As in the last lecture, consider an undirected graph \(\def\seteq{\mathrel{\vcenter{:}}=} \def\cE{\mathcal{E}} \def\cL{\mathcal{L}} \def\R{\mathbb{R}} \def\cR{\mathcal{R}} \def\argmin{\mathrm{argmin}} \def\llangle{\left\langle} \def\rrangle{\right\rangle} \def\1{\mathbf{1}} \def\e{\varepsilon} \def\vol{\mathrm{vol}} \def\avint{\mathop{\,\rlap{-}\!\!\int}\nolimits}\) \(G=(V,E)\) with \(n=|V|\) vertices. One way to capture the the idea that a subset \(S \subseteq V\) of vertices is a good “cluster” is through the notion of conductance. Define the volume of \(S\) as the quantity

\[\vol(S) = \sum_{u \in S} \deg(u),\]

i.e., the sum of vertex degrees in $S$. Then we define the conductance of the set \(S\) by

\[\phi_G(S) \seteq \frac{|E(S,\bar{S})|}{\min(\vol(S),\vol(\bar{S}))},\]

where \(E(S,\bar{S})\) denotes the set of edges that run from \(S\) to its complement.

Let us define \(\rho_2(G)\) to be the minimum of the conductance as it runs over all non-empty subsets of \(G\):

\[\rho_2(G) \seteq \min_{\emptyset \neq S \subseteq V} \phi_G(S)\,.\]

Spectral clusters

It turns out that the eigenvectors of the Laplacian of \(G\) encode information about sets of small conductance. It will be more useful to work with the normalized Laplacian. For simplicity, let’s assume that our graph is \(d\)-regular, which means that \(\deg(v)=d\) for every \(v \in V\). Then the normalized Laplacian is just the usual (“combinatorial”) Laplacian scaled down by \(d\):

\[\cL_G \seteq \frac{1}{d} L_G = I - \frac{1}{d} A\,,\]

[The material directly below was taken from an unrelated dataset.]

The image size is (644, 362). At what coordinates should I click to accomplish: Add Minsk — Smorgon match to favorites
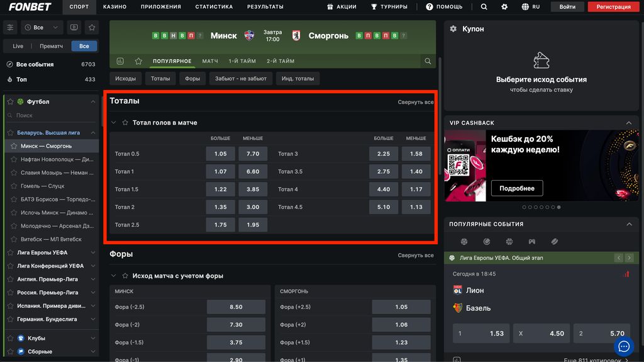(x=138, y=61)
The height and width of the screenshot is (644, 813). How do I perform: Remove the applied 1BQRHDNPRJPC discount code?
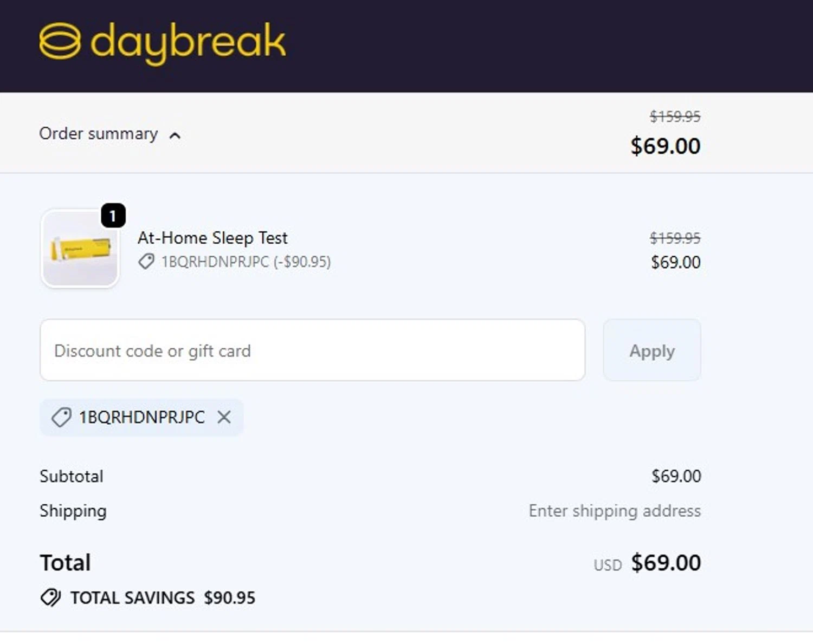[x=224, y=417]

where \(A\) is the adjacency matrix of \(G\). Recall that if we sort the eigenvalues of \(\cL_G\) as \(\lambda_1 \leq \lambda_2 \leq \cdots \leq \lambda_n\), then \(\lambda_1=0\) corresponds to the constant eigenvector \(\mathbf{x}_1 = (1/\sqrt{n},\ldots,1/\sqrt{n})\). The next claim gives the first connection between the 2nd smallest eigenvalue \(\lambda_2(G)\) of \(\cL_G\) and the sets of minimal conductance in \(G\).

Claim: It holds that \(\lambda_2(G) \leq 2 \rho_2(G)\) for any graph \(G\).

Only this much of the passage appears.